**Stored data**
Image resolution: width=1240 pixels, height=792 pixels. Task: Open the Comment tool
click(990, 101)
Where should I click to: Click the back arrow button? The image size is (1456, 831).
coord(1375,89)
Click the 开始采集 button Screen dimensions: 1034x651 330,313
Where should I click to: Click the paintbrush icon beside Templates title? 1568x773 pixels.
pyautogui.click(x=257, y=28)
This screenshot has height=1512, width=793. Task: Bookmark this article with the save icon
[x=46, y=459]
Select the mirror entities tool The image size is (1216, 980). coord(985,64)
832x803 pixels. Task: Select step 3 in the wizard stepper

**Work required**
Each line in the data that holds the word "Select" must be copied.

**Solution to this exercise**
Select the mirror entities tool The image size is (1216, 980). coord(985,64)
832x803 pixels. Task: Select step 3 in the wizard stepper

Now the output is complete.